== AIM OF THE EXERCISE ==
Reproduce the rows beginning at the line that has "Given: Click the plus icon on FRS-8 row" and stopping after the line that has "Looking at the screenshot, I should coord(1286,502).", substituting "add button" for "plus icon" and keeping everything else the same. Omit the pictures from your version.

== DATA EXCERPTS ==
┌────────

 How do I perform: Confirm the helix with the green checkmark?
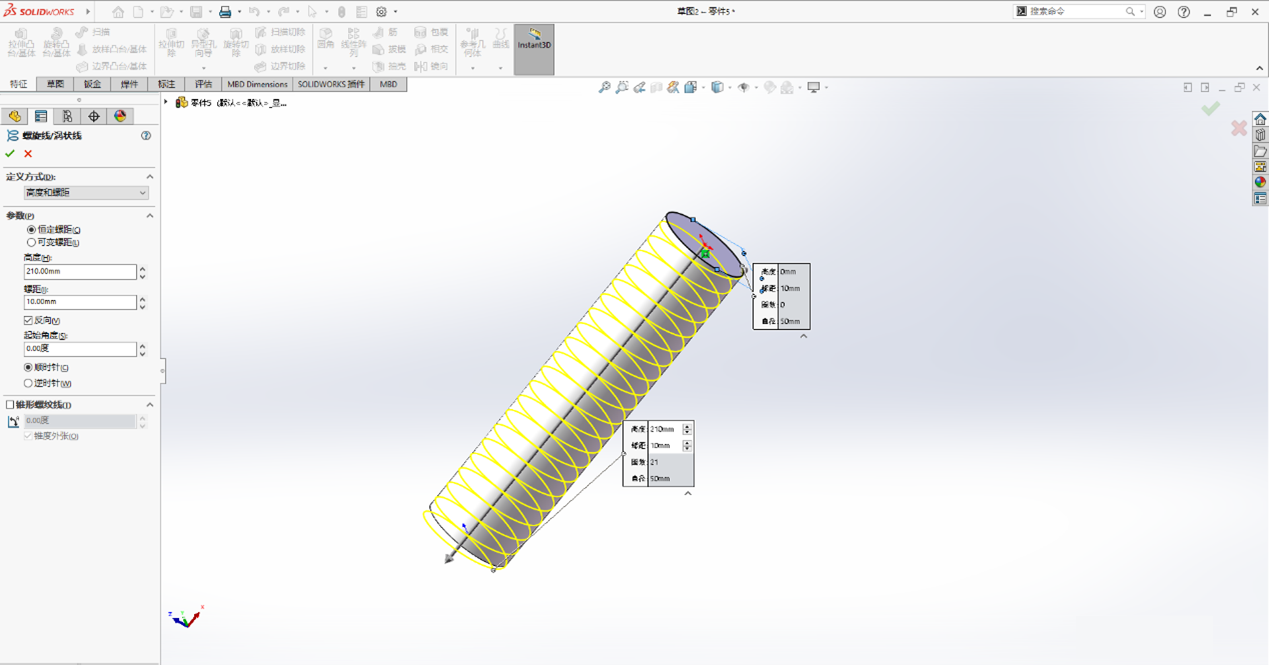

└────────
┌────────

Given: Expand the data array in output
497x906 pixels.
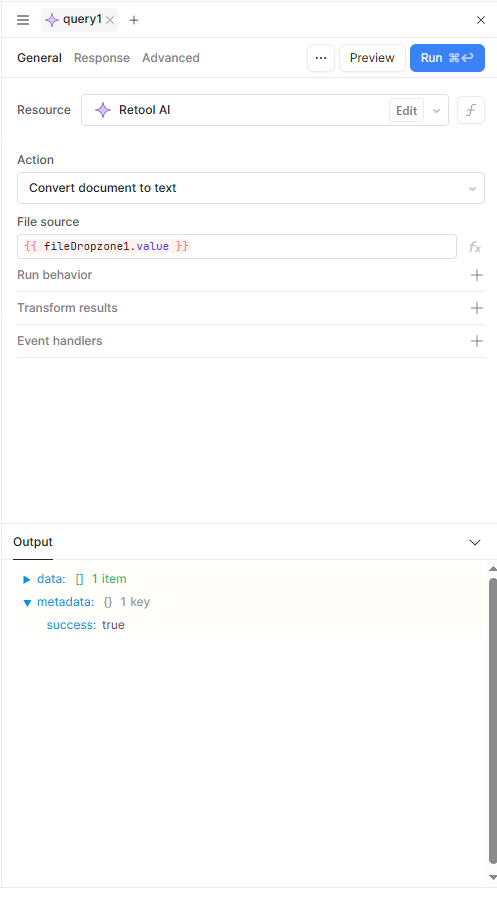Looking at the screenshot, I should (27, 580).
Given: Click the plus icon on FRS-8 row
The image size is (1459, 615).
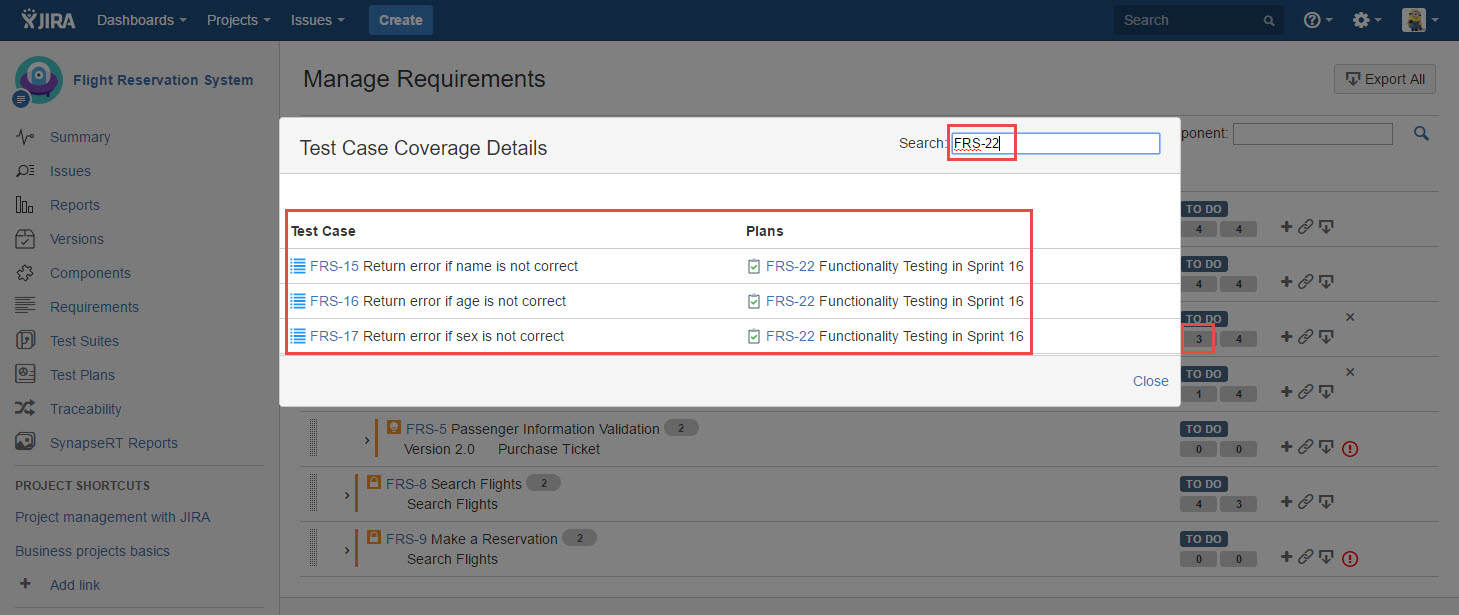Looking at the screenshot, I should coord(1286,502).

└────────

== EXERCISE SOLUTION ==
Given: Click the add button on FRS-8 row
The image size is (1459, 615).
Looking at the screenshot, I should coord(1286,502).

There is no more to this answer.